Source data:

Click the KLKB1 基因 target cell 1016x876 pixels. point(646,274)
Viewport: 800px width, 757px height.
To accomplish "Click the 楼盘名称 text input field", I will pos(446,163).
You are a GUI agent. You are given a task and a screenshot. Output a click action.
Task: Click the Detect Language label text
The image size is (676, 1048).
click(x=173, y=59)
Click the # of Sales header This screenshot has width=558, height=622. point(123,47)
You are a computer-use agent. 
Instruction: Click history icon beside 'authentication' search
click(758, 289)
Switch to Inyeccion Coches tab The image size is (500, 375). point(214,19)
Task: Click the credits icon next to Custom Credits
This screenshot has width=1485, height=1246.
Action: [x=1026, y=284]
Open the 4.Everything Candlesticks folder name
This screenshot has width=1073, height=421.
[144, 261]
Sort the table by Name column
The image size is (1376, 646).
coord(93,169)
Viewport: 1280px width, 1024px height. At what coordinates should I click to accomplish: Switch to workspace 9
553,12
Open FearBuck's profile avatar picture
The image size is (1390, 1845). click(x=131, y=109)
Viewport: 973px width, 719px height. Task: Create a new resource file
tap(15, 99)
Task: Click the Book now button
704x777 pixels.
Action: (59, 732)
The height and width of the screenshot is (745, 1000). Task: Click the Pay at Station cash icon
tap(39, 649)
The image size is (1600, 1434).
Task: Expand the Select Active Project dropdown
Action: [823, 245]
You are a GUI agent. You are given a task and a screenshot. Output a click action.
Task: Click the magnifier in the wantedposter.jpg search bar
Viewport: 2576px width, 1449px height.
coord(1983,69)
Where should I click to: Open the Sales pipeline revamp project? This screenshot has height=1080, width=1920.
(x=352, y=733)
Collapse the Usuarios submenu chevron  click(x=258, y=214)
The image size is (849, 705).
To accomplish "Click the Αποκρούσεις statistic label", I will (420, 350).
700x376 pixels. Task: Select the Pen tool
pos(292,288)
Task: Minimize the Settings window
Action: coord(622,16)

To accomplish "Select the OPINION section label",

Goal —
Rewrite the entries above, changing every "Viewport" to "Window" and leaving everything else unchanged.

Written answer —
Click the KLKB1 基因 target cell 1016x876 pixels. point(646,274)
Window: 800px width, 757px height.
To accomplish "Click the 楼盘名称 text input field", I will pos(446,163).
You are a GUI agent. You are given a task and a screenshot. Output a click action.
Task: Click the Detect Language label text
The image size is (676, 1048).
click(x=173, y=59)
Click the # of Sales header This screenshot has width=558, height=622. point(123,47)
You are a computer-use agent. 
Instruction: Click history icon beside 'authentication' search
click(758, 289)
Switch to Inyeccion Coches tab The image size is (500, 375). point(214,19)
Task: Click the credits icon next to Custom Credits
This screenshot has width=1485, height=1246.
Action: [x=1026, y=284]
Open the 4.Everything Candlesticks folder name
This screenshot has width=1073, height=421.
[144, 261]
Sort the table by Name column
The image size is (1376, 646).
coord(93,169)
Window: 1280px width, 1024px height. At what coordinates should I click to accomplish: Switch to workspace 9
553,12
Open FearBuck's profile avatar picture
The image size is (1390, 1845). click(x=131, y=109)
Window: 973px width, 719px height. Task: Create a new resource file
tap(15, 99)
Task: Click the Book now button
704x777 pixels.
Action: (59, 732)
The height and width of the screenshot is (745, 1000). Task: Click the Pay at Station cash icon
tap(39, 649)
The image size is (1600, 1434).
Task: Expand the Select Active Project dropdown
Action: [823, 245]
You are a GUI agent. You are given a task and a screenshot. Output a click action.
Task: Click the magnifier in the wantedposter.jpg search bar
Window: 2576px width, 1449px height.
coord(1983,69)
Where should I click to: Open the Sales pipeline revamp project? This screenshot has height=1080, width=1920.
(x=352, y=733)
Collapse the Usuarios submenu chevron  click(x=258, y=214)
The image size is (849, 705).
To accomplish "Click the Αποκρούσεις statistic label", I will (420, 350).
700x376 pixels. Task: Select the Pen tool
pos(292,288)
Task: Minimize the Settings window
Action: coord(622,16)

To accomplish "Select the OPINION section label",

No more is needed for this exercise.